CICERO: E tu gli dirai “non era contro di me” e quindi gli dovrai sempre spiegare questa paura…
VENTURI: Paura psicologica! Non è una paura che io ho avuto delle minacce! […]
—– OMISSIS —–
Cicero dice di avere riletto più volte tutto il documento e qualcuno potrebbe chiedersi come mai ha
confidato tutte queste cose a Venturi e non ad un organo di Polizia con cui Cicero ha un rapporto quasi quotidiano. La risposta a questa domanda, dice Cicero, sta nel fatto che ha una fiducia in Venturi con cui ha condiviso da sempre questa battaglia. Cicero dice che per i motivi appena esposti devono far uscire le cose ma nel modo giusto, compresa la notizia sulla Security. Cicero in sostanza dice che le cose che faranno uscire sulla stampa non devono precedere ciò che diranno al Magistrato e sopratutto Venturi non dovrà riferire circostanze di cui è a conoscenza Cicero in quanto dovrà essere Cicero stesso a dichiararle. Cicero prende appunti della conversazione e annota ”Security …Cicero Di Francesco più testimoni”. Cicero a questo punto chiede se c’è qualche altro punto del documento che è risaltato agli occhi di Venturi. Si trascrive integralmente dal minuto 10.29 della registrazione.
[…] —– OMISSIS —–
I due continuano a parlare della ”paura” che Venturi dichiarerà di avere. Quest’ultimo parla di segnali e Cicero dice che si tratta invece di cose concrete visti gli ultimi eventi, seppur non si tratti di incursioni in casa o cose del genere. I due sono d’accordo nel dire che una volta pubblicato l’articolo ci sarà un terremoto e non dovranno più fare errori di nessun genere. Cicero legge a bassa voce ed in fretta il testo di un documento che comincia così “C’è una voce dal di dentro che rompe un silenzio di tomba…per la prima volta una figura rappresentativa degli imprenditori dell’isola parla di Antonello Montante…delegato per l’antimafia…”. I due concordano di apporre delle piccole correzioni, in particolare nell’uso dei termini.

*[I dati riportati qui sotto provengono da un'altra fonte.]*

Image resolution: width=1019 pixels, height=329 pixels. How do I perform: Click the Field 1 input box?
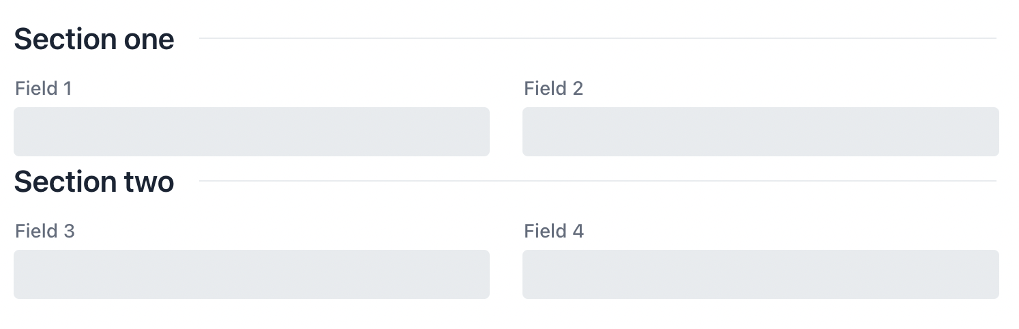252,132
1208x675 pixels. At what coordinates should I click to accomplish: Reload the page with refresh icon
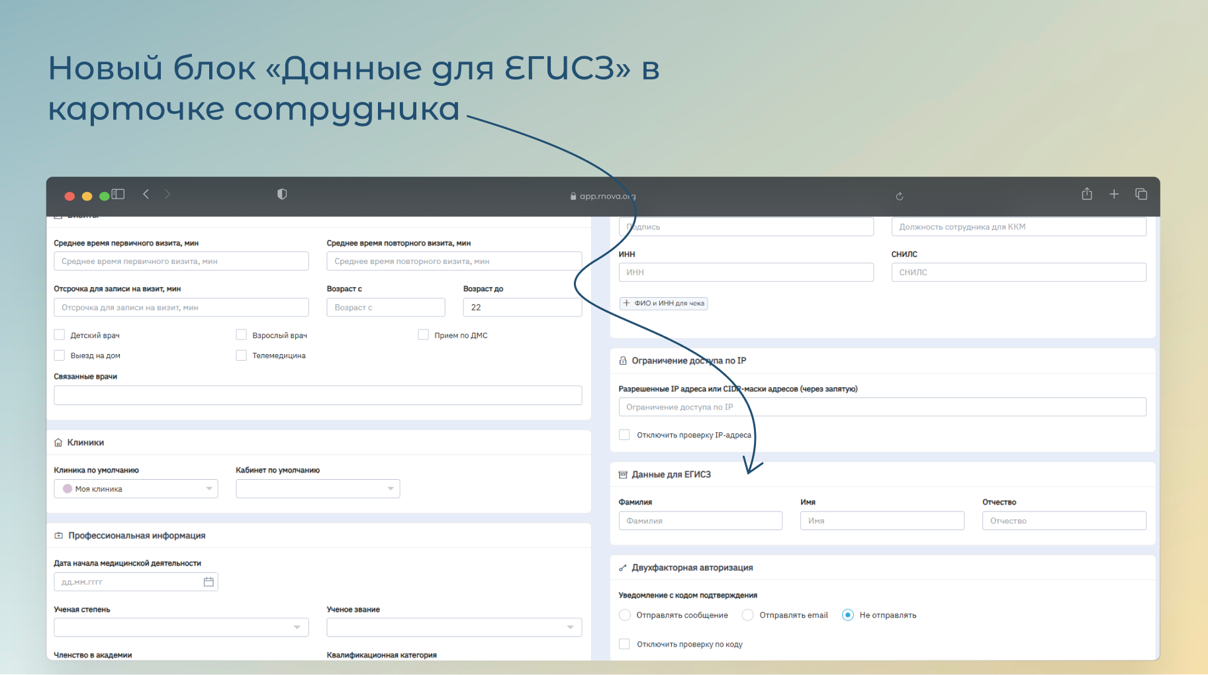(900, 196)
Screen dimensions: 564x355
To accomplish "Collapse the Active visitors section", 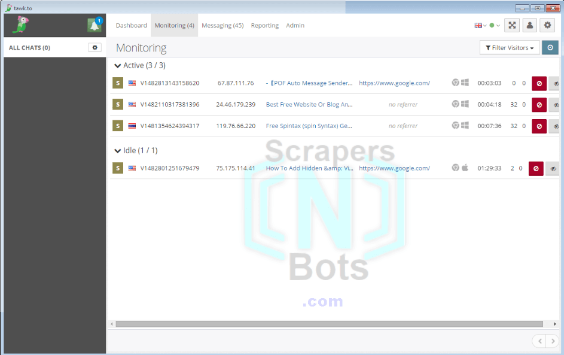I will 117,65.
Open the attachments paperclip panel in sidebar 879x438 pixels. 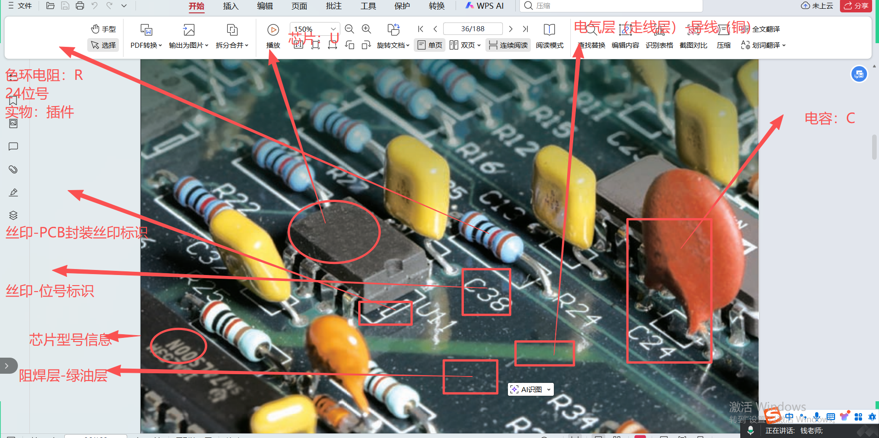pos(13,169)
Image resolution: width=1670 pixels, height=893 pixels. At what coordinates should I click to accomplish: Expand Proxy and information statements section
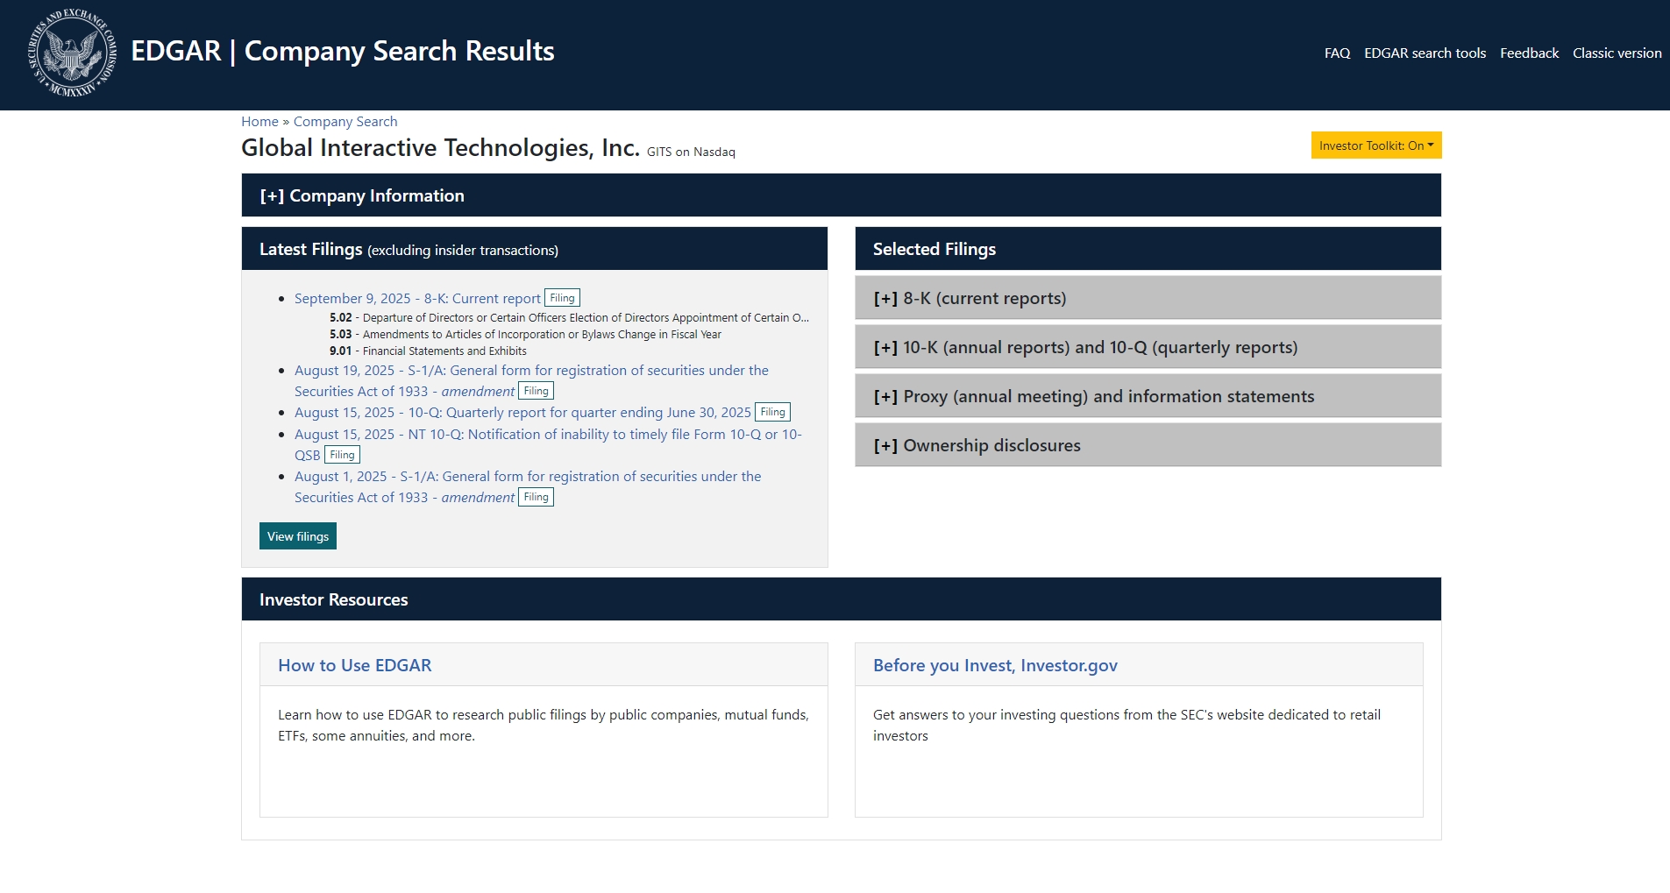point(1093,396)
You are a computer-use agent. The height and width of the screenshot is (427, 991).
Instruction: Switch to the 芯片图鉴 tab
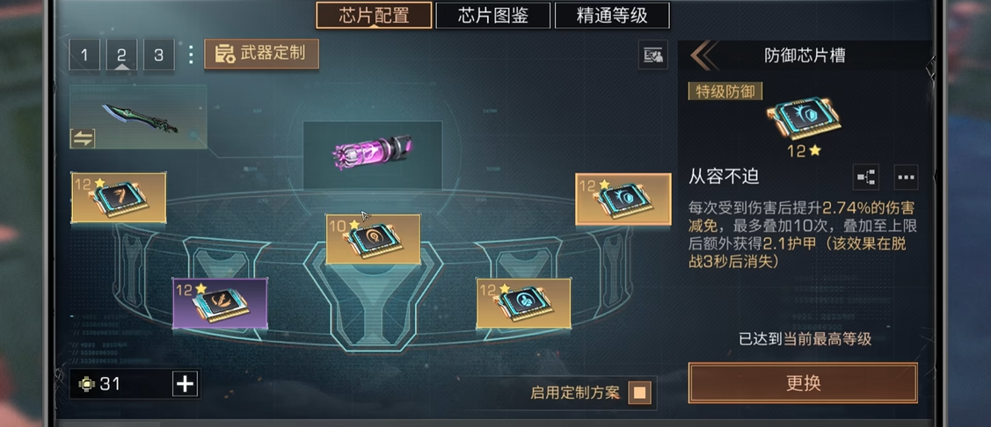[493, 16]
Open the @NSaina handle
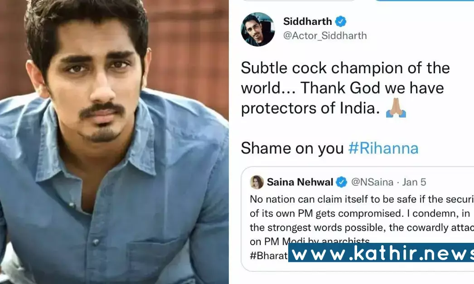This screenshot has height=284, width=474. click(x=372, y=182)
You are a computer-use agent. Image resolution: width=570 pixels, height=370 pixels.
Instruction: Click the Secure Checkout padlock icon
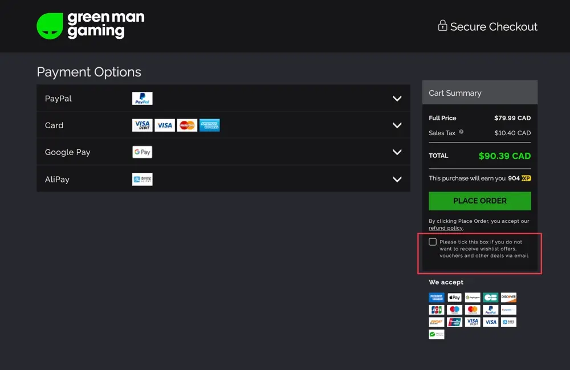click(x=442, y=26)
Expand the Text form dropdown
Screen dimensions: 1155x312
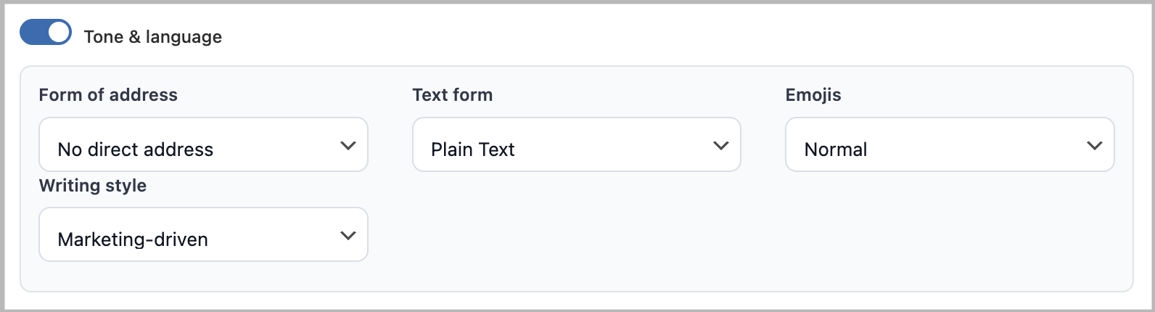point(576,145)
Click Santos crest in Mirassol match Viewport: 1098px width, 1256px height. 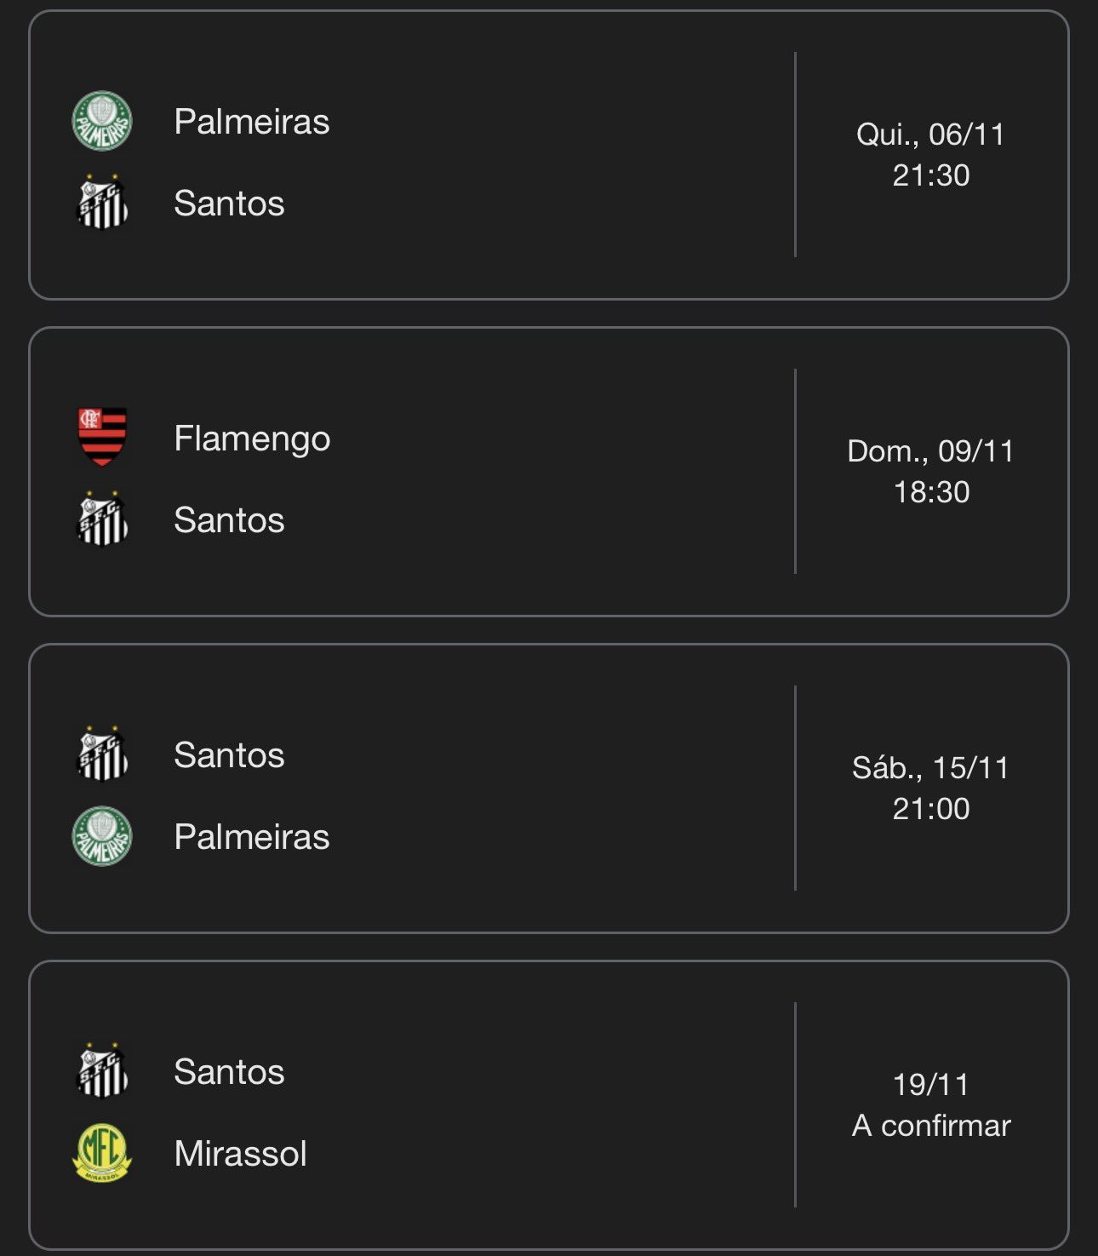[x=102, y=1071]
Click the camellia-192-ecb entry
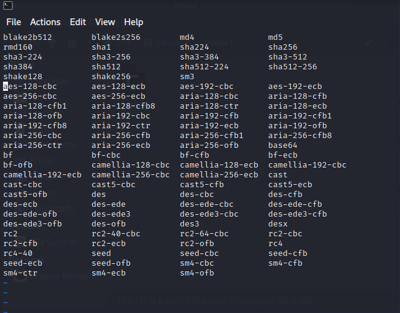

Al minuto 20.18 della registrazione Cicero nomina Di Francesco e dice di avere svolto un gran lavoro antimafia nelle aree industriali; parla del fatto che lo vogliono fare fuori e aggiunge che tutto quello che si è scatenato nelle aree industriali contro di lui si riflette anche su Venturi. Infine Cicero nomina delle circostanze e dei soggetti coinvolti nella loro denuncia: parla di quelli che all’interno di Confindustria hanno pressato Venturi per commettere un reato, parla di Di Francesco e delle aree industriali, parla del fatto che le persone che fanno il “doppio gioco” lo volevano fare fuori, del fatto che terza persona ha detto che deve fare fallire “gli amici di Caltanissetta”. Cicero dice che ci sono dieci o quindici fatti che giustificano la loro inquietudine. […].